* [Problem details]
The lines to repeat are those below from the one containing "Click the year 26 badge for NC" down to the one containing "Task: Refresh the current page", both included; reproduce them exactly and nothing else.

* [Data excerpts]
○ ○ ○ ○ ○

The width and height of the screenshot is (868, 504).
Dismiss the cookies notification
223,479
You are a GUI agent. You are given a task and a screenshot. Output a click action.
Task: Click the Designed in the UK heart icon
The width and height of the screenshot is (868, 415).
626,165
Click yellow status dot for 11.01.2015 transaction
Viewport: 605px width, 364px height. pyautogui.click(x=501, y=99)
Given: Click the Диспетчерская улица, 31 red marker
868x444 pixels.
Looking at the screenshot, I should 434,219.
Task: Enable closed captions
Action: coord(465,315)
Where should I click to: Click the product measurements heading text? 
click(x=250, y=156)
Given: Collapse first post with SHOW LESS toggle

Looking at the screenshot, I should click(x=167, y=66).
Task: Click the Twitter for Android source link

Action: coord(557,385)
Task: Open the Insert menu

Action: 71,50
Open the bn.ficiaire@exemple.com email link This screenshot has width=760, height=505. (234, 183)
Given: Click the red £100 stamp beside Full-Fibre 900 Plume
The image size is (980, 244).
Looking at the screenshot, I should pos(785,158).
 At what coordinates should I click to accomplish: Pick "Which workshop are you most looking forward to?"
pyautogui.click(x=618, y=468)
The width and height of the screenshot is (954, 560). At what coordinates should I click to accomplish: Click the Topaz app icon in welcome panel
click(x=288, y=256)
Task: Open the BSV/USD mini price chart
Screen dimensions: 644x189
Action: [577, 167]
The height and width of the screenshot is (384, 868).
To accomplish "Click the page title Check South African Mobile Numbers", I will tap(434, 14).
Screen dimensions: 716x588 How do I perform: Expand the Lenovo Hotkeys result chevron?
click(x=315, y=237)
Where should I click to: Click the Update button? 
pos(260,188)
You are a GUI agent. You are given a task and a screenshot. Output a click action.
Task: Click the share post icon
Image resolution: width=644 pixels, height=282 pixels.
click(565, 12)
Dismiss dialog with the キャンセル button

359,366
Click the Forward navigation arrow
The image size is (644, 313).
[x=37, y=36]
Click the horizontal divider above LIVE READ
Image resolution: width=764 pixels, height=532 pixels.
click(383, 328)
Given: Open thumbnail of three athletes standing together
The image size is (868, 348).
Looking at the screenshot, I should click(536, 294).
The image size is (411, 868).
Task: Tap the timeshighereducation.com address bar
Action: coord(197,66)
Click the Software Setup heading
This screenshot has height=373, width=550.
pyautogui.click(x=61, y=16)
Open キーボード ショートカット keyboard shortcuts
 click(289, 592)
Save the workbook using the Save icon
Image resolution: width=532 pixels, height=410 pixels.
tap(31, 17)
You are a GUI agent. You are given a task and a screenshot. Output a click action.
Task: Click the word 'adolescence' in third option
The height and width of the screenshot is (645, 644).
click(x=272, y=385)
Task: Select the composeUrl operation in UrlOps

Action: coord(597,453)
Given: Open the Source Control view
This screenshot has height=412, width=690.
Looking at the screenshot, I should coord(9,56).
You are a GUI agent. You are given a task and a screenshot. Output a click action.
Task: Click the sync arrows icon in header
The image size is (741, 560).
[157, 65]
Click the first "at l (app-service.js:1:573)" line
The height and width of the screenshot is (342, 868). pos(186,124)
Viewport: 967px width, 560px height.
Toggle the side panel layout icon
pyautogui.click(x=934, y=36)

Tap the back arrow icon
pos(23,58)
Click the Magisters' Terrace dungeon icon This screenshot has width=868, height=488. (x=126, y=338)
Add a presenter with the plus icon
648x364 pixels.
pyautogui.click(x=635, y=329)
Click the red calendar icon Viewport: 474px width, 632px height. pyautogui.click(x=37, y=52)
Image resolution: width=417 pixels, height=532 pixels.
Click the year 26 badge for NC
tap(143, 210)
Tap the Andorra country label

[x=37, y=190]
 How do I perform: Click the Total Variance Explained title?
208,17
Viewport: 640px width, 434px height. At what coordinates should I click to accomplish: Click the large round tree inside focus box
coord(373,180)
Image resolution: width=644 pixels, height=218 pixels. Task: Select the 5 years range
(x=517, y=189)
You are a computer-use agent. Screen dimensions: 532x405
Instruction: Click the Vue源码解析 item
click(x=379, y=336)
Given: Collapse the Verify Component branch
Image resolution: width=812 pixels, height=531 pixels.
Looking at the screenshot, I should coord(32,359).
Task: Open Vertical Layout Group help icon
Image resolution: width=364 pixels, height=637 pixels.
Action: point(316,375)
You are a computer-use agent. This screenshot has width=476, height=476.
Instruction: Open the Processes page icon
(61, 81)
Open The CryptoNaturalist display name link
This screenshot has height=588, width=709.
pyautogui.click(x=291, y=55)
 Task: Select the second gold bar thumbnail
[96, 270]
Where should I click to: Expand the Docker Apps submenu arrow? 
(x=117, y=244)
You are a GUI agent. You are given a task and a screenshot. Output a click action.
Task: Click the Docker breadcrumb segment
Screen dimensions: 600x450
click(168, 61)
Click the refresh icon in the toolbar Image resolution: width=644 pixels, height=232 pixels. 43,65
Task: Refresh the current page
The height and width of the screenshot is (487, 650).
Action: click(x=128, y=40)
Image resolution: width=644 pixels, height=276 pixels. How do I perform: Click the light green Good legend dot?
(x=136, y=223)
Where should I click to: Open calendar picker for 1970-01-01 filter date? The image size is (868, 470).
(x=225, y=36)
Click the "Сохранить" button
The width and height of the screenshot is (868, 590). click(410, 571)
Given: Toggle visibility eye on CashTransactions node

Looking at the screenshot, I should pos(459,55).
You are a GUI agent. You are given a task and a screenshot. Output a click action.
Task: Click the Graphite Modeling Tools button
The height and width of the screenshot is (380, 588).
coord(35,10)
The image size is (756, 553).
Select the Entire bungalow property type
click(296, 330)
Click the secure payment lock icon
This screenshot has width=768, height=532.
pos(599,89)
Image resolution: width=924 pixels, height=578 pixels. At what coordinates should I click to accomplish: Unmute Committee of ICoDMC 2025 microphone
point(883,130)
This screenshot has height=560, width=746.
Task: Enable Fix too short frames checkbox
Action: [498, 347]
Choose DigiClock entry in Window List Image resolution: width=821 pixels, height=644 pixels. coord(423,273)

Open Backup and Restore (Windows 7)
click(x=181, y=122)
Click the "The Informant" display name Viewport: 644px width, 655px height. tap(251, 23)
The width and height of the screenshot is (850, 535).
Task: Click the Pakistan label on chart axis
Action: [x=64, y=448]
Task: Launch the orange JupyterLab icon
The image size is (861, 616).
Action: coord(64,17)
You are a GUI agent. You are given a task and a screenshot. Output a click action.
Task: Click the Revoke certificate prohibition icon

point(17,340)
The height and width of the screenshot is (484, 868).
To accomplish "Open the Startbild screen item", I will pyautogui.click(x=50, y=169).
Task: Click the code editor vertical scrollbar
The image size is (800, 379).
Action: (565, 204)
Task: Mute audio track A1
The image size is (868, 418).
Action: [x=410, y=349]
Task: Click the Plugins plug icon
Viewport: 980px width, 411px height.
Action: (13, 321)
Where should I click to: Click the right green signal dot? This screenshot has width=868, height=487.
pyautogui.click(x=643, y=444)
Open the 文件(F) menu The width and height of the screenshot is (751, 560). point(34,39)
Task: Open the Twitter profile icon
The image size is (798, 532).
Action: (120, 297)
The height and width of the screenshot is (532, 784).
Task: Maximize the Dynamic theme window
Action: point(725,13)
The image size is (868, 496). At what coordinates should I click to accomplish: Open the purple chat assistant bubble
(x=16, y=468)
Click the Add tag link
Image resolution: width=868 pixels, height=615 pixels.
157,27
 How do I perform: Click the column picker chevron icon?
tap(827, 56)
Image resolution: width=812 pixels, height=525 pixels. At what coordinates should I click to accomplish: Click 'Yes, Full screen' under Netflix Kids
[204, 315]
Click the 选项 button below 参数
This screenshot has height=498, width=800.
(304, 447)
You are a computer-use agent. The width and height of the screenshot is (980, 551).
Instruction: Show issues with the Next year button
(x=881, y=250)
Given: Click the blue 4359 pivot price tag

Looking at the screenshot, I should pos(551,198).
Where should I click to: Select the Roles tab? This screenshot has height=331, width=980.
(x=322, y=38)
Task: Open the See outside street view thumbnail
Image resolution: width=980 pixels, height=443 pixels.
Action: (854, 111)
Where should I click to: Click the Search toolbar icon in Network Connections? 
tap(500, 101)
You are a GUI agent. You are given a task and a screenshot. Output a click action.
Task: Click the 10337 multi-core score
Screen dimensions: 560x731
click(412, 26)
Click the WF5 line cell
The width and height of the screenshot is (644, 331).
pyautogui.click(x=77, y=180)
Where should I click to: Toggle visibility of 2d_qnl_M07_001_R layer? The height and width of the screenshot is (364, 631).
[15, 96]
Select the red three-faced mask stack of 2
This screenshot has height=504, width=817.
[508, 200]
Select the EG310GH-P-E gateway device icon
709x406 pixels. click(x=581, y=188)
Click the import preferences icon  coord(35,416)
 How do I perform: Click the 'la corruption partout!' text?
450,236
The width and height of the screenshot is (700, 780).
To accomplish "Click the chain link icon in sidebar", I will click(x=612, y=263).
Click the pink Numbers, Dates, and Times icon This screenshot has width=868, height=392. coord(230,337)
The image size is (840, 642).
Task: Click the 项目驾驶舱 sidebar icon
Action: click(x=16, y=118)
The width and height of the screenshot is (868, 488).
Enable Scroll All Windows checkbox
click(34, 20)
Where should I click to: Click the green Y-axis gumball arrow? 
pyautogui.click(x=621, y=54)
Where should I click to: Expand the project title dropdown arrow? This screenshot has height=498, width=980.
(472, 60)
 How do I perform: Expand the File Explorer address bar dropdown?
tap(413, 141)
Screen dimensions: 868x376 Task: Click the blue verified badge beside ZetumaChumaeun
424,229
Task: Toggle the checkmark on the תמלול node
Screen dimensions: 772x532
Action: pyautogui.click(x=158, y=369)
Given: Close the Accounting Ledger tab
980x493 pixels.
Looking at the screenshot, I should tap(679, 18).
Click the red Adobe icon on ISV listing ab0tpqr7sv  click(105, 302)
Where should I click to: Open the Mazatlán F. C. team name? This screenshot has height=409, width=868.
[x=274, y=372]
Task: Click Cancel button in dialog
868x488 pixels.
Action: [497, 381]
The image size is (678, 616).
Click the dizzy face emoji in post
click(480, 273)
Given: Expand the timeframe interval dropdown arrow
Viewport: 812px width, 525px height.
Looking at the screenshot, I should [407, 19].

○ ○ ○ ○ ○

* [Expected output]
Click the year 26 badge for NC
tap(143, 210)
Tap the Andorra country label

[x=37, y=190]
 How do I perform: Click the Total Variance Explained title?
208,17
Viewport: 640px width, 434px height. At what coordinates should I click to accomplish: Click the large round tree inside focus box
coord(373,180)
Image resolution: width=644 pixels, height=218 pixels. Task: Select the 5 years range
(x=517, y=189)
You are a computer-use agent. Screen dimensions: 532x405
Instruction: Click the Vue源码解析 item
click(x=379, y=336)
Given: Collapse the Verify Component branch
Image resolution: width=812 pixels, height=531 pixels.
Looking at the screenshot, I should coord(32,359).
Task: Open Vertical Layout Group help icon
Image resolution: width=364 pixels, height=637 pixels.
Action: point(316,375)
You are a computer-use agent. This screenshot has width=476, height=476.
Instruction: Open the Processes page icon
(61, 81)
Open The CryptoNaturalist display name link
This screenshot has height=588, width=709.
pyautogui.click(x=291, y=55)
 Task: Select the second gold bar thumbnail
[96, 270]
Where should I click to: Expand the Docker Apps submenu arrow? 
(x=117, y=244)
You are a GUI agent. You are given a task and a screenshot. Output a click action.
Task: Click the Docker breadcrumb segment
Screen dimensions: 600x450
click(168, 61)
Click the refresh icon in the toolbar Image resolution: width=644 pixels, height=232 pixels. 43,65
Task: Refresh the current page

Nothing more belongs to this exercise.